Income and Disability: What You Need to Know

If you’re injured but still able to make a small income, you may have questions about income and disability qualifications. In this video, Memphis SSDI attorney Darrell Castle discusses what you need to know.

 

Transcript:

Hello, I’m Darrell Castle, and I’m an attorney licensed to practice law in the state of Tennessee. I’ve been doing a series of videos on Social Security Disability. And today we’re going to talk about what it takes to be qualified for disability under the Social Security rules.

Can you earn income and still be disabled?

We know that you have to be medically unable to work, but can you earn income? The answer is yes, if your income is less than (amount*) per month on average.In other words, if you worked this year, if you earned money this year, can you still be qualified? Yes you can, if you earn less than (amount*) per month on average, and not a penny more. There has to be a cutoff, and those are the rules.

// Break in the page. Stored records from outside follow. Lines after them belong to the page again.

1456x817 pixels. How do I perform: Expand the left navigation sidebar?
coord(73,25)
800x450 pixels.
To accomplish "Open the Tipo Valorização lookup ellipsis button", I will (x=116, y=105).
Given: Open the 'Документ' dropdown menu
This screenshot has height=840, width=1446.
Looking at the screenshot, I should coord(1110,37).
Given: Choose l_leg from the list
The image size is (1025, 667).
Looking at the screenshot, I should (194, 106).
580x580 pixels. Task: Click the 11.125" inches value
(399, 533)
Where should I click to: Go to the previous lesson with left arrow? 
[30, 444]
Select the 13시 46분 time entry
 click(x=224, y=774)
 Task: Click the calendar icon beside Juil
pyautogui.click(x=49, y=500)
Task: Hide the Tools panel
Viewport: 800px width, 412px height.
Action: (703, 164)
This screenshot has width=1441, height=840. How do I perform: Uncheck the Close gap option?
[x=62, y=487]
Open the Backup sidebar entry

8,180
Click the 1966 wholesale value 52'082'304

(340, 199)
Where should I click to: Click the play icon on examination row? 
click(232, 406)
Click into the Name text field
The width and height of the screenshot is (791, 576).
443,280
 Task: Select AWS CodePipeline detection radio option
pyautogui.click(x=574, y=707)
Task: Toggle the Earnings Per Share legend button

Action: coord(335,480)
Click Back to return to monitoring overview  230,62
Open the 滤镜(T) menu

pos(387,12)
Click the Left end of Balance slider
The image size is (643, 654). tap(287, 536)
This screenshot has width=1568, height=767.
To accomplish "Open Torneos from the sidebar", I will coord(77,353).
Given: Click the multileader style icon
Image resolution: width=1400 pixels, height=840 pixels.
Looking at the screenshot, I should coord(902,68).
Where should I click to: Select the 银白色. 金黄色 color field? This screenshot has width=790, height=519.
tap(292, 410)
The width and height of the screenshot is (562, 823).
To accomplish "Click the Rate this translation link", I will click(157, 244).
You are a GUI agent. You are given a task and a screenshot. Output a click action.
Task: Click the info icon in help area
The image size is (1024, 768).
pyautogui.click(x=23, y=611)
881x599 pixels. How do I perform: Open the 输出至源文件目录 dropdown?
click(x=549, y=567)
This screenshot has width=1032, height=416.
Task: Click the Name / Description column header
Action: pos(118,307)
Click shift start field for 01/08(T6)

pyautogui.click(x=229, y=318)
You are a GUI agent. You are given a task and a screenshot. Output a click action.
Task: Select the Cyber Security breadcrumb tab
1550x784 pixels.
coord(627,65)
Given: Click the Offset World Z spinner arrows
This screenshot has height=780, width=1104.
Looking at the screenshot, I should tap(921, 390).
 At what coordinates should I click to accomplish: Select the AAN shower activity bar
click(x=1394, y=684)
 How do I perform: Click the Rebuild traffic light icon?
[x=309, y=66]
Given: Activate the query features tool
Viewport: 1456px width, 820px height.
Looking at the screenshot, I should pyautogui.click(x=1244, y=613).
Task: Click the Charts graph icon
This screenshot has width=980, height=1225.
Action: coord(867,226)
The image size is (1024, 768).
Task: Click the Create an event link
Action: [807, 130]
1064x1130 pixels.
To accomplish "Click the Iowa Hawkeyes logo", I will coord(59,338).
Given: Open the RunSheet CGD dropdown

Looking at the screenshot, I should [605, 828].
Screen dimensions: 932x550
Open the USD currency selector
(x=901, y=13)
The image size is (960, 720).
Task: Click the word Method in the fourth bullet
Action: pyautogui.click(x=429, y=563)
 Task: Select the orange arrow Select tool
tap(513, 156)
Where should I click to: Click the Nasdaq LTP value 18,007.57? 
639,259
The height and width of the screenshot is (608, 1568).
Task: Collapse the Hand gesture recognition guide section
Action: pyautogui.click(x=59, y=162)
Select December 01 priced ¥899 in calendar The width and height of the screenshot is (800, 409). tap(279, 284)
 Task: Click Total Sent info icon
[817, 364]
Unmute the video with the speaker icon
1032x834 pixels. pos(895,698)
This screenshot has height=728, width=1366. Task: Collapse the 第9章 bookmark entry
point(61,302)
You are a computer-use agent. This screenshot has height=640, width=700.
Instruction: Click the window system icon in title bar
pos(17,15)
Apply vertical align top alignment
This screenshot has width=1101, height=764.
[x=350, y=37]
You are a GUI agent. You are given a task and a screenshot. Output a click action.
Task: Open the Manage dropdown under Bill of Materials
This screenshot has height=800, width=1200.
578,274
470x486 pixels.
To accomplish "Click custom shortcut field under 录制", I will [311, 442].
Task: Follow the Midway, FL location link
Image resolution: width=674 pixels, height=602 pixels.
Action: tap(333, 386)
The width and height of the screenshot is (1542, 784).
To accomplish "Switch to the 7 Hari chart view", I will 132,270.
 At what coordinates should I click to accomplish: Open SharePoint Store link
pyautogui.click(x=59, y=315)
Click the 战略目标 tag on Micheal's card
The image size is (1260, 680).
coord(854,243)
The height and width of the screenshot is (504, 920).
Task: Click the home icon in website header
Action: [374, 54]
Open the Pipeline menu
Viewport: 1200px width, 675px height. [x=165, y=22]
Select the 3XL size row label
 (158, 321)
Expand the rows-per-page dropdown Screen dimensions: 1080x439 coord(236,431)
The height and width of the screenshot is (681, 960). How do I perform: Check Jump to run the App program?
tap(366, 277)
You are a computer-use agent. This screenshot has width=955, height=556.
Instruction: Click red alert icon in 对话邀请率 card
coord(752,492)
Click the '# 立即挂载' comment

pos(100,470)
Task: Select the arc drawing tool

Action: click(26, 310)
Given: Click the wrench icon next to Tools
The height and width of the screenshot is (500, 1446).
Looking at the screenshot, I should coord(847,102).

(*This video was filmed in 2014, but the amount you can earn changes every year based on inflation. To find the most up-to-date amount, always check with the SSA.)

What does it take to be medically unable to work, under the SSA rules?

The SSA maintains a list of conditions—very severe conditions—so severe that if you have one of those conditions, you’re automatically qualified. You’re automatically disabled.

What if your condition is very severe, but not on the list?

Well, then you have to look at your past work. Does it interfere with your past work? Does it interfere with basic work activities? That is the test of disability.

What if your condition is severe, but not as severe as those on the list?

It’s the same answer: Does it medically keep you from working? That is the real answer.

Age and SSDI Income Limits

Now let’s talk about age for a minute. Let’s say that you are 65 years old, and you have a condition that you feel keeps you from working. Can you get Social Security Disability? The answer is no.

Once you reach the age of 65, the Social Security Administration considers you to be retired. You’re no longer working, so you no longer need an insurance policy to replace lost income. There is no lost income.

You are on Social Security at that point: your Social Security should be just as high as your disability payments would have been. But you cannot collect both at the same time. So 65 is the cutoff.